[Webinar] Master Apache Kafka® Fundamentals with Confluent | Register Now

Managing Data Contracts: Helping Developers Codify “Shift Left”

Written By

We live in a world of events. The phone in your pocket is emitting data about your location, and receiving a notification to order your morning coffee from your favorite shop en route to work. Your thermostat knows you’re out for the day, and adjusts the temperature to save energy. Your refrigerator automatically orders a replacement water filter after serving a given amount of water. Railway sensors send a location event for cars passing by.

As a customer or consumer, we don’t give much thought to the format of these events. Our thoughts are more like:

  • “I REALLY need that extra shot of espresso this morning!”

  • “But if I take Elm Street this morning, is that speed trap still there?”

  • “I sure hope the fridge got a better deal on that filter than last time.”

Maybe it’s just me, but the data streaming engineer in me can’t help but think:

  • “Do they express those shots as a string or a numeric type?”

  • “How many drivers have to report the cop before the alert shows on the map?”

  • “Did the fridge get a software update that allows it to send discount codes to buy the filter?”

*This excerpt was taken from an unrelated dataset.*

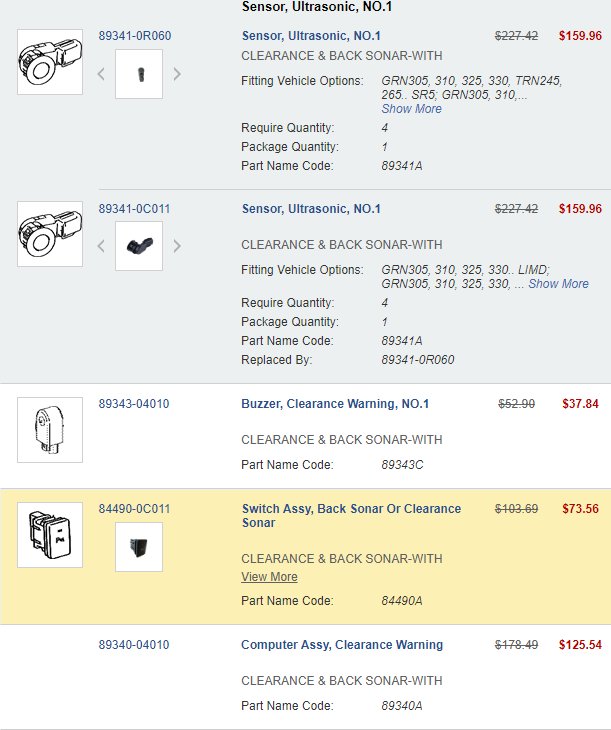
Task: View the 89341-0C011 sensor photo thumbnail
Action: click(x=139, y=246)
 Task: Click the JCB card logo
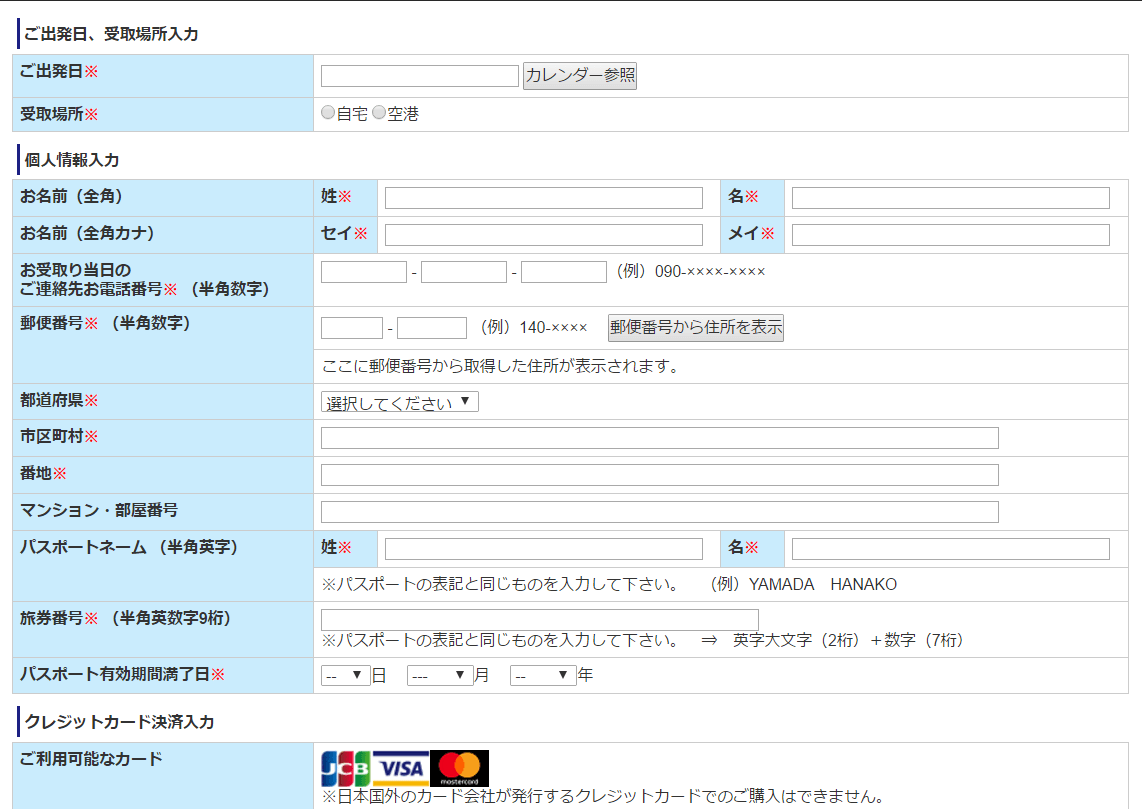[x=346, y=768]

Ok, I don’t own a “connected fridge,” but you can see by these thoughts how the formatting of events can evolve over time. Remember the words of Heraclitus: “There is nothing permanent except change.” Even 2500 years ago, the guy knew a thing or two about event-driven design.

What is “Shift Left?”

Given the distributed nature of event-driven architecture—with its “produce once, consume many” nature—the logical place to isolate such changes is near the source, as far “left” as possible. Doing so means consumers are able to trust the data they encounter because of an agreed upon data contract—including structure, integrity constraints, metadata, security, and evolution.

In the diagram above, we see these elements of an explicit agreement between a data producer and a data consumer, formalizing a data contract:

  • For starters, we have a schema, which defines the fields and their types. For example, the customer_ssn is mandatory, and a string.

  • Next, we see declarative constraints and data quality rules on the values of the fields. With these, we can enforce data quality within streaming. Data is automatically rejected if it doesn’t adhere to these rules.

  • Metadata about the schema adds clarity for discoverability purposes, for instance which system/application wrote this data.

  • Fields that contain sensitive information must be encrypted.

  • Finally, Schema Registry provides a method of cataloging the language of the data—organizing, validating, and tracking the evolution of data contracts in a centralized location.

By building quality controls into the pipeline, the teams producing the data are the ones responsible for its quality. Producers are enabled to land the data in a clean way and data consumers can use it in a clean way.

So let’s dive into some tools to enable developers to produce this high-quality data in their pipelines. Much of what we’ll discuss here has been covered in the Confluent Cloud Documentation on Stream Governance, and by my colleague Gilles Philippart here on YouTube. But as a microservices developer—whose “love languages” are Kotlin and Terraform—I’d like to codify some of these concepts. We’ll create Confluent Cloud assets, the nucleus of our data streaming solution, using Terraform. Then in Confluent Schema Registry, we’ll configure our subjects, apply schemas for the data in our Apache Kafka® topics, and evolve those schemas with migration rules.

At the time of writing, the features involving migration rules and metadata are only available for the JVM languages, Go, and .NET Confluent client SDKs.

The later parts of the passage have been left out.